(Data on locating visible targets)
┄┄┄┄┄┄┄┄┄┄┄┄┄┄┄┄┄┄┄┄
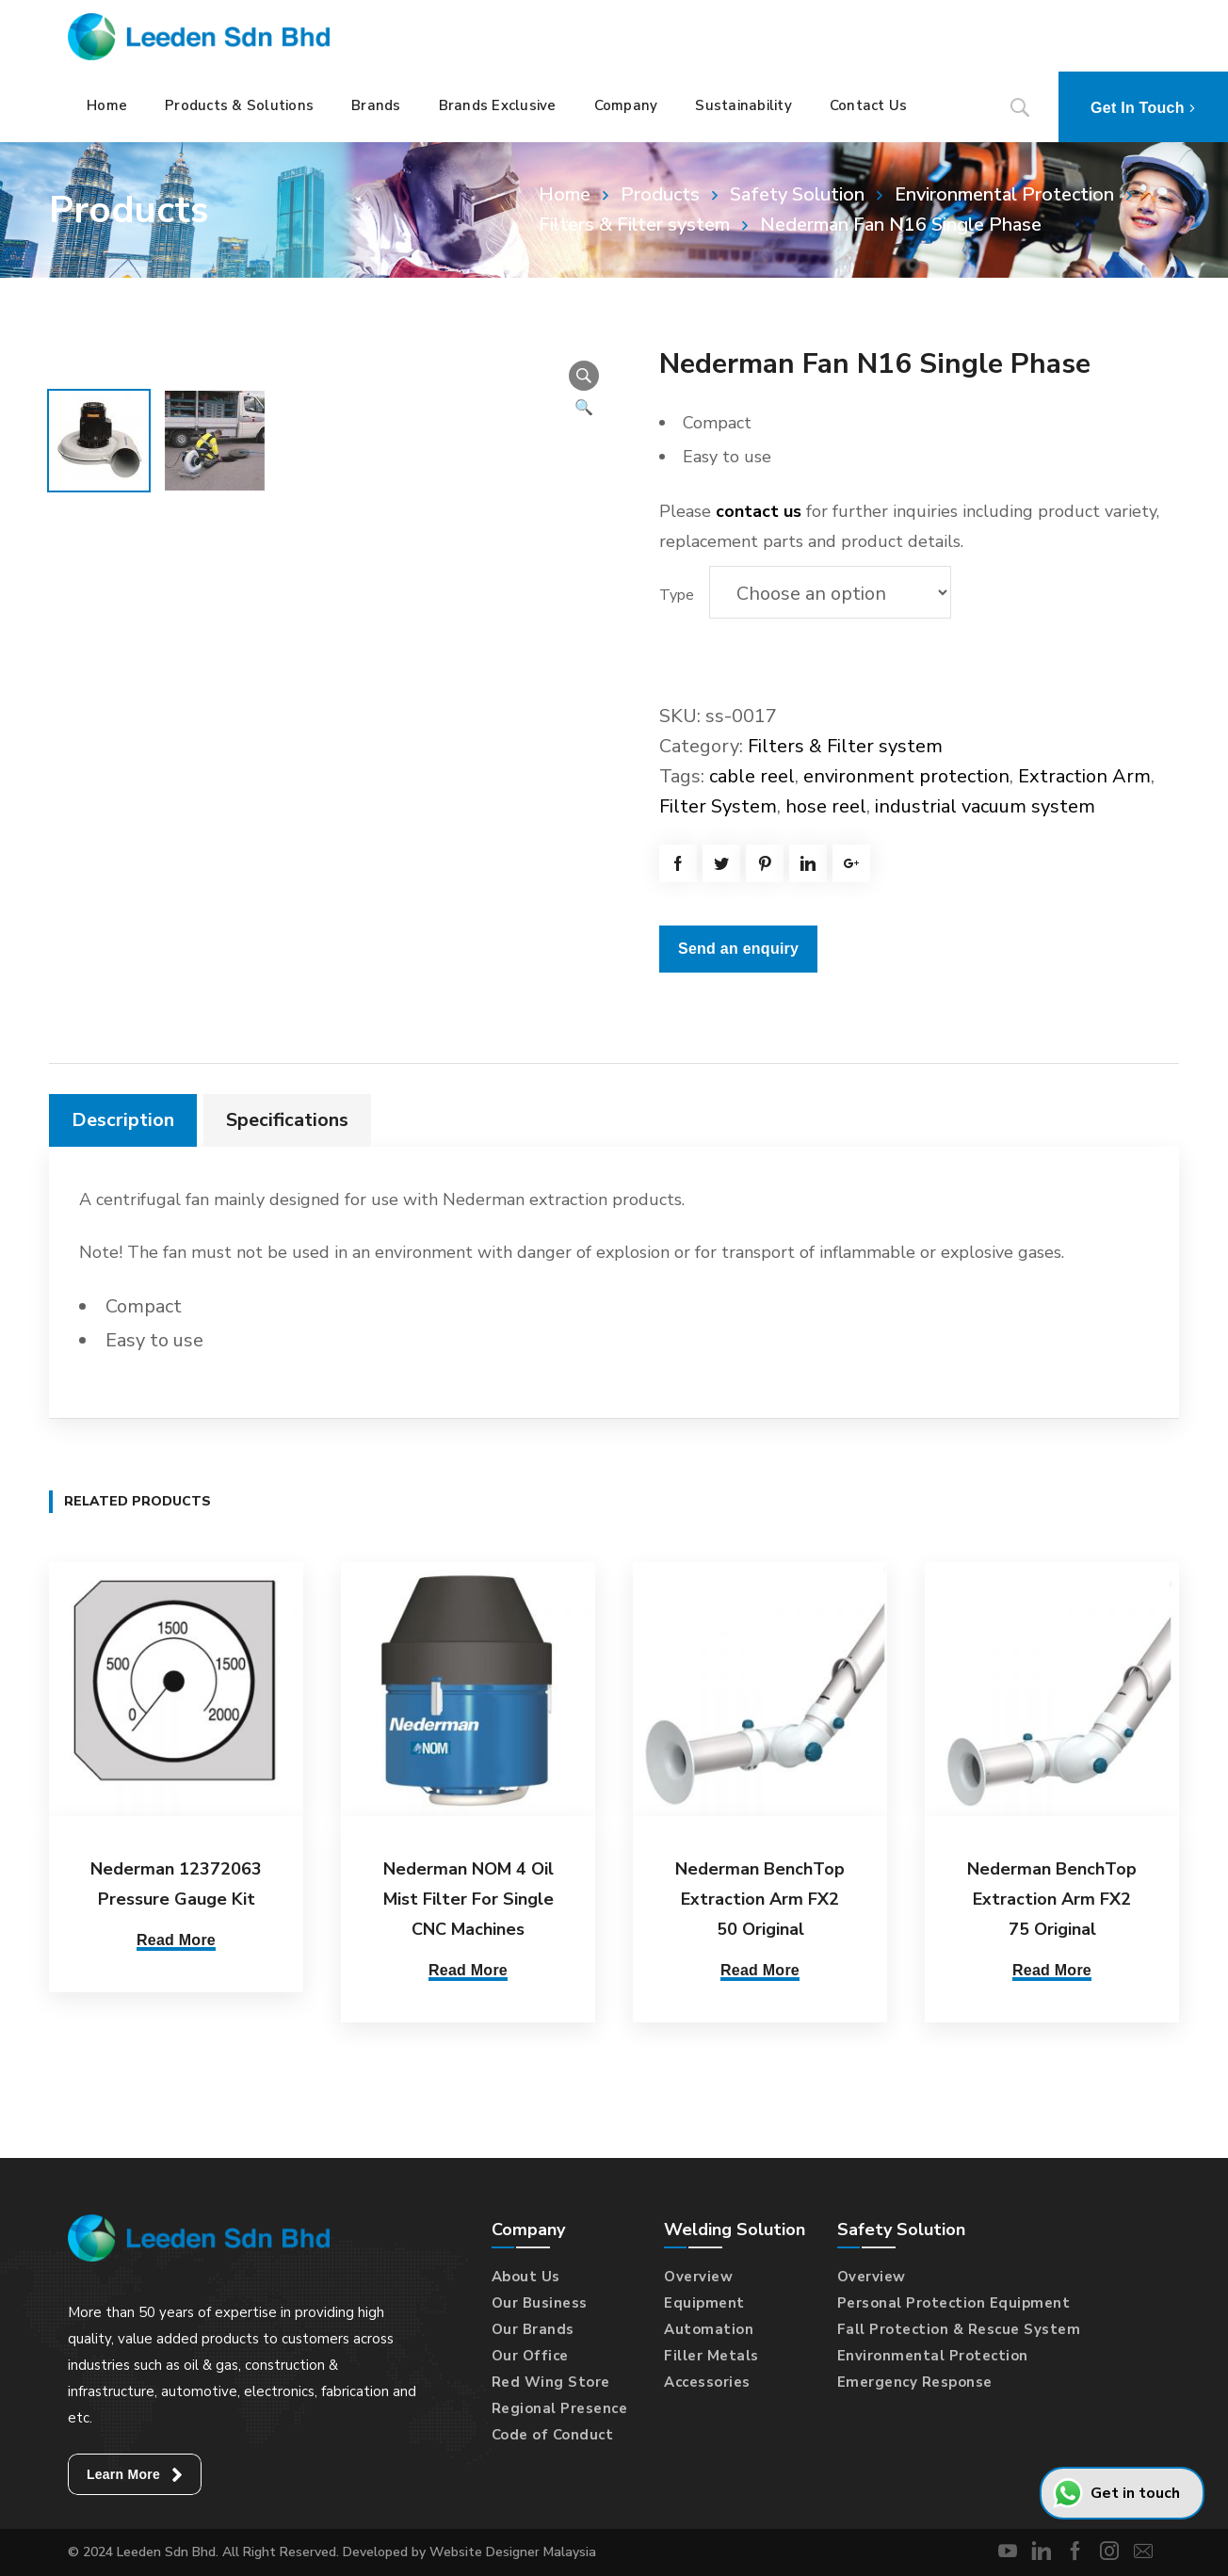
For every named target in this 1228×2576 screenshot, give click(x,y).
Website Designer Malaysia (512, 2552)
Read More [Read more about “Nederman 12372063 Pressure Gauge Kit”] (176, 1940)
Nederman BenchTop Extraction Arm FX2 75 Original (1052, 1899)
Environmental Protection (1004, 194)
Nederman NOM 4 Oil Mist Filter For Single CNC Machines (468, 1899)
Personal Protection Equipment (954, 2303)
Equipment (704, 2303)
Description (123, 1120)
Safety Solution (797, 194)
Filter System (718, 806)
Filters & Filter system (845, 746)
┄┄┄┄┄┄┄┄┄┄┄┄┄┄┄┄┄┄┄┄
#### [DIRECTIONS]
Reproduce all of the entries above word for word, leaving out the pictures.

#### [SOLUTION TO THIS TASK]
For every named target in this 1228×2576 screenshot, give click(x,y).
Website Designer Malaysia (512, 2552)
Read More [Read more about “Nederman 12372063 Pressure Gauge Kit”] (176, 1940)
Nederman BenchTop Extraction Arm FX2 75 Original (1052, 1899)
Environmental Protection (1004, 194)
Nederman NOM 4 Oil Mist Filter For Single CNC Machines (468, 1899)
Personal Protection Equipment (954, 2303)
Equipment (704, 2303)
Description (123, 1120)
Safety Solution (797, 194)
Filter System (718, 806)
Filters & Filter system (845, 746)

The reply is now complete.